== Given entries ==
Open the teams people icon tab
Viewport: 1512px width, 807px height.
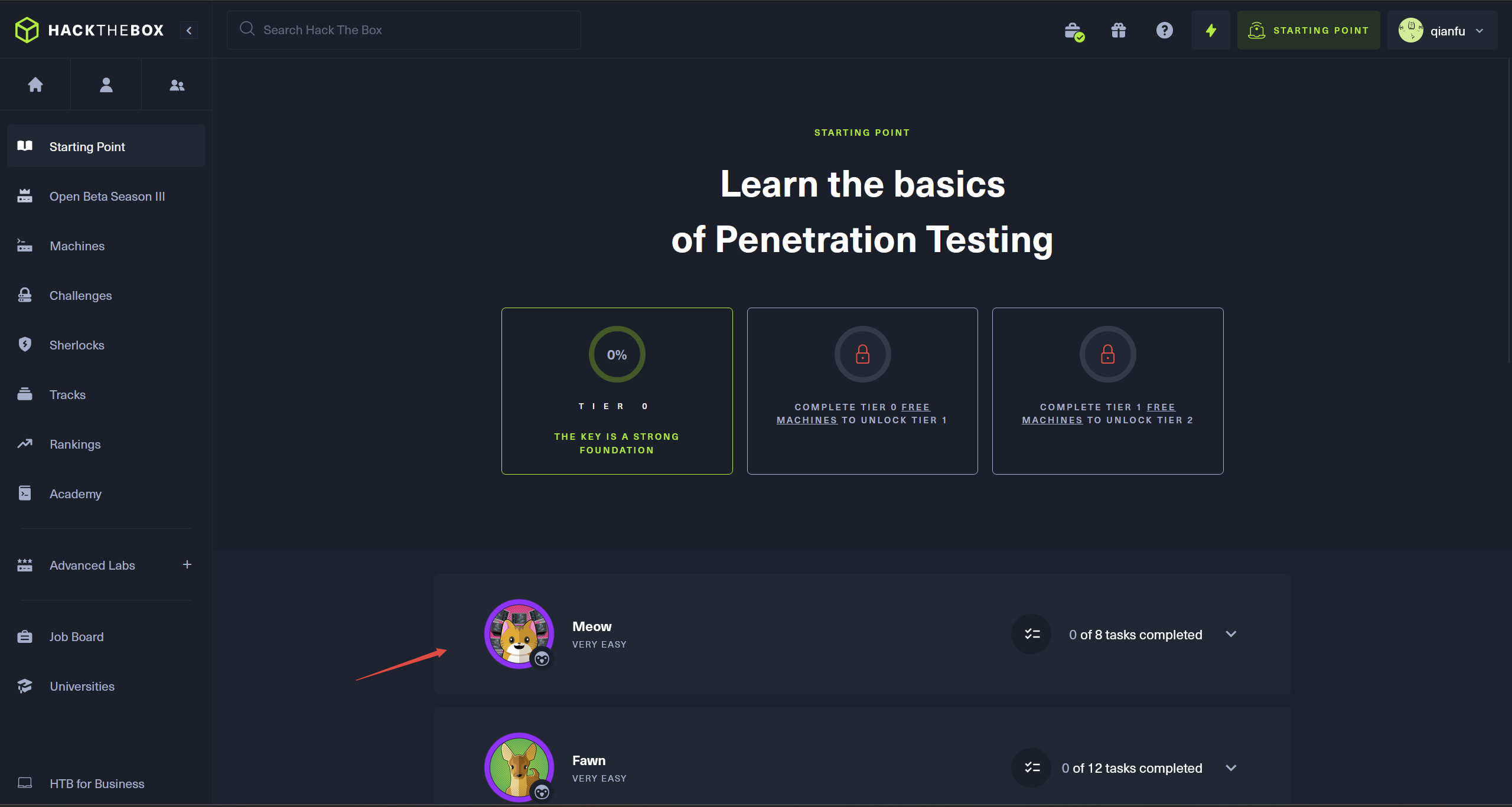tap(177, 85)
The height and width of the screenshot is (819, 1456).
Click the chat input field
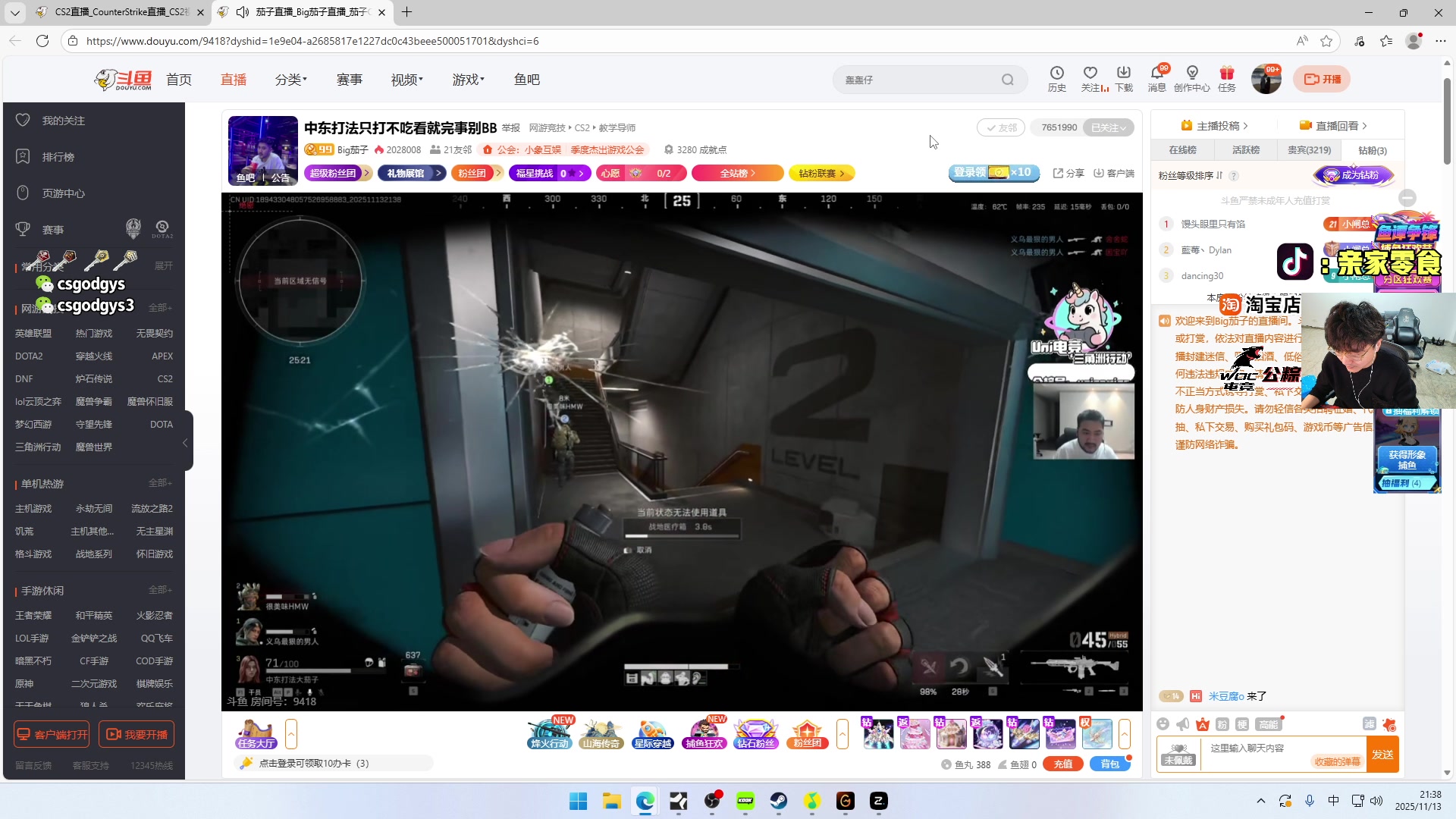[x=1282, y=748]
===
-- What is expected --
Each record needs to be reproduced exactly, and no image should be carried over.

-- Your response --
Open the teams people icon tab
Viewport: 1512px width, 807px height.
tap(177, 85)
The height and width of the screenshot is (819, 1456).
Click the chat input field
[x=1282, y=748]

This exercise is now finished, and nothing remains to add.